Work instruction =
Answer these questions from the court opinion text:
1. Which statute sets the requirement that the writer says Andreiu failed to meet?
2. Why do the sixth edition's definitions of Black's Law Dictionary control over the seventh edition's?
3. What issue did Gulfstream Aerospace Corp. v. Mayacamas Corp. deal with?

V
I would deny Andreiu’s motion for a stay because he wholly failed by any measure of evidence, much less clear and convincing evidence, to show that the Board of Immigration Appeals order was based on an erroneous finding of fact or that it was manifestly contrary to law as required by 8 U.S.C. § 1252(f)(2). I would reject application of the less stringent standard established in Abbassi. The application of the Abbassi standard is no longer sufficient to bar the removal pendente lite of an alien found by the Board of Immigration Appeals to be deportable.
. Other circuits' experience with similarly lenient standards bears out this observation. See, e.g., Ofosu v. McElroy, 98 F.3d 694 (2d Cir.1996) (proclaiming that "ordinarily, when a parly seeks [a stay] pending appeal, it is deemed that exclusion is an irreparable harm, and that the INS suffers no offsetting injury”); Sofinet v. Immigration and Naturalization Service, 188 F.3d 703, 707 (7th Cir.1999) (requiring only that a petitioner show a "better than negligible” chance of success on the merits portion of the stay test).
. The sixth edition of Black’s Law Dictionary was current at the time Congress passed the Illegal Immigration Reform and Immigrant Responsibility Act in 1996. For that reason its definitions control where they differ from the more recent seventh edition, which was not published until 1999.
. The Supreme Court’s decision in Gulfstream Aerospace Corp. v. Mayacamas Corp., 485 U.S. 271, 108 S.Ct. 1133, 99 L.Ed.2d 296 (1988), does not compel a different result. First, I note that Gulfstream dealt with whether a court's refusal to stay its own proceedings constituted a "final order” appealable pursuant to 28 U.S.C. § 1291. 485 U.S. at 275, 108 S.Ct. 1133. That is a very different issue from the one this court faces today. Second, it is clear that the Supreme Court's distinction between a stay and an injunction referred only to a particular type of stay used prior to the law-equity merger, which an official acting as both chancellor and law judge would issue to halt proceedings. Id. at 283-88, 108 S.Ct. 1133 ("Our holding today merely prevents interlocutory review of district court orders on the basis of historical circumstances that have no relevance to modern litigation.”). Here, on the other hand, the text and context of the statute clearly demonstrate that Congress — acting several years after Gulfstream — intended an identical standard for the grant of stays and injunctions, regardless of any esoteric distinction that may be drawn between the two in the historical circumstances of that case.

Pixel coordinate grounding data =
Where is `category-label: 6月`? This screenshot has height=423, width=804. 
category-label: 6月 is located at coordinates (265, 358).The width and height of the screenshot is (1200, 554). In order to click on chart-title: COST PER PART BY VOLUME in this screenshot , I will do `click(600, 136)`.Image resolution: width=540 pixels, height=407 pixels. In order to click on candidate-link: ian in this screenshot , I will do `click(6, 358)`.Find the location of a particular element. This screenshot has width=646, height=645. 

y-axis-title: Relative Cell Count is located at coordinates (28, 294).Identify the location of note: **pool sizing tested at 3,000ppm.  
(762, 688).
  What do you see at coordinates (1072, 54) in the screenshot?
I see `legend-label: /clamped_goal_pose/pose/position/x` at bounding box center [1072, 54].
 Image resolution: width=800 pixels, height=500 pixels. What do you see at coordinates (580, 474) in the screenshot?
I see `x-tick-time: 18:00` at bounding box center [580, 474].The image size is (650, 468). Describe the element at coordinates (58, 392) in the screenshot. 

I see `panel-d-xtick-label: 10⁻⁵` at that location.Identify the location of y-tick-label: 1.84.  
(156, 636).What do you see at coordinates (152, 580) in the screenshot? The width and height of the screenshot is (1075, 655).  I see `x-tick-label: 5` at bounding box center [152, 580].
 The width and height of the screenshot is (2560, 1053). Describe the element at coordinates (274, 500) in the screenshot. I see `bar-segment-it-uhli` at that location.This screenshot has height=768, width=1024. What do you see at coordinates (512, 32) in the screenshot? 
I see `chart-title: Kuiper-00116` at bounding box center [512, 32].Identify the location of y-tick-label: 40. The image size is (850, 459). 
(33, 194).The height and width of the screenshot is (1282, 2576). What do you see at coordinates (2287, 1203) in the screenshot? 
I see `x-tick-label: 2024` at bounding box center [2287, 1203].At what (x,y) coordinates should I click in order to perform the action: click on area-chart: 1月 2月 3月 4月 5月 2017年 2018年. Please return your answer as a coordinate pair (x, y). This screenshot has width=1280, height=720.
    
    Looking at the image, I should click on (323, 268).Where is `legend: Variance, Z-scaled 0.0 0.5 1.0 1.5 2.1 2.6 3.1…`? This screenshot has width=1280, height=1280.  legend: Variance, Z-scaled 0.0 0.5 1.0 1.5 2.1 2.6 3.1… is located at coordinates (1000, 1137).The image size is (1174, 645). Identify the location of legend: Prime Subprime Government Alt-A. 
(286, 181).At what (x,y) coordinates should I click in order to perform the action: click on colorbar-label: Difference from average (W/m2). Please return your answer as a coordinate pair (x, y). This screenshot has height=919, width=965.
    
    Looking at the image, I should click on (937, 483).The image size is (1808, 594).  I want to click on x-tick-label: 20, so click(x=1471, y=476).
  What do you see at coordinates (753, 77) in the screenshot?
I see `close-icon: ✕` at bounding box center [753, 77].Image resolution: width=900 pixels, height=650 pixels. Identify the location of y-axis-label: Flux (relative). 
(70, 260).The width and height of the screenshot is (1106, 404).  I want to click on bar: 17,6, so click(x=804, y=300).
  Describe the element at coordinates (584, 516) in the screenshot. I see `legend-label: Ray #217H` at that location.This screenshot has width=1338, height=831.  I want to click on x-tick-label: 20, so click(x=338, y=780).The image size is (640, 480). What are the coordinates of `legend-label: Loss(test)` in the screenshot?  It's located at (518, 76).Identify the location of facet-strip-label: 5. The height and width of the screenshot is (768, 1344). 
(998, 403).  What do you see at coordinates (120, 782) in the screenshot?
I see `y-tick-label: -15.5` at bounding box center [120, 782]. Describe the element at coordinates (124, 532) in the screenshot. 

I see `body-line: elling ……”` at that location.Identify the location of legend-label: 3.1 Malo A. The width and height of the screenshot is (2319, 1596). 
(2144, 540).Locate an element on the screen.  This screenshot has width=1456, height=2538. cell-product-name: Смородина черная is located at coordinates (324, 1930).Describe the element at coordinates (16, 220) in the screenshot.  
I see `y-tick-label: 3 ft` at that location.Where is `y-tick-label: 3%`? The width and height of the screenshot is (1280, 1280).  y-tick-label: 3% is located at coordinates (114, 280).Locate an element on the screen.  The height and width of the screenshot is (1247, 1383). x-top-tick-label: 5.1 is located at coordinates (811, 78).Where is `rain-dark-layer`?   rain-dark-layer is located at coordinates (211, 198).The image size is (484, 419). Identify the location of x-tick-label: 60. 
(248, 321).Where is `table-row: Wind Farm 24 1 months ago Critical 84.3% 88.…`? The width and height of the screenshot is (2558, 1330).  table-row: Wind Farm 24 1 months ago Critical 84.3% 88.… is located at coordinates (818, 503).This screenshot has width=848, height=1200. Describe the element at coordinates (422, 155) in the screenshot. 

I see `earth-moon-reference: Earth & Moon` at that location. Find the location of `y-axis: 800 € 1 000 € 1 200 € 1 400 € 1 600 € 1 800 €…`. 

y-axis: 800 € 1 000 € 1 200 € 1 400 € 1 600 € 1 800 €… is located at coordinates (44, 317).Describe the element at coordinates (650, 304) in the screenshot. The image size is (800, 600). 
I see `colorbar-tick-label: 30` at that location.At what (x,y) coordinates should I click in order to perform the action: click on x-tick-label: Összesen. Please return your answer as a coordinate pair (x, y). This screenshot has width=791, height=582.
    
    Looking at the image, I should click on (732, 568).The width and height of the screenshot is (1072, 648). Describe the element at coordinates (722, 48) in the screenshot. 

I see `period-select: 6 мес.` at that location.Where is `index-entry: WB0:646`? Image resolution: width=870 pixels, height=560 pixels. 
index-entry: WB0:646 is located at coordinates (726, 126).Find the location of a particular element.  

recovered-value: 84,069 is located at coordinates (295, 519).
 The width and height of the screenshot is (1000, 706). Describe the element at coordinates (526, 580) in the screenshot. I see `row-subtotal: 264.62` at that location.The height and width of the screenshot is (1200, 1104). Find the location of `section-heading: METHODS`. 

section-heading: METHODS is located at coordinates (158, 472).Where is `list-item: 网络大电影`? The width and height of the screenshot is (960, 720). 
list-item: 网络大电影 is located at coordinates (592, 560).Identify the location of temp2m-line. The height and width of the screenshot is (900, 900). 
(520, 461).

Answer space =
1. 8 U.S.C. § 1252(f)(2).
2. The sixth edition was current when Congress passed the Illegal Immigration Reform and Immigrant Responsibility Act in 1996, and the seventh edition was not published until 1999.
3. Whether a court's refusal to stay its own proceedings was a "final order" appealable under 28 U.S.C. § 1291.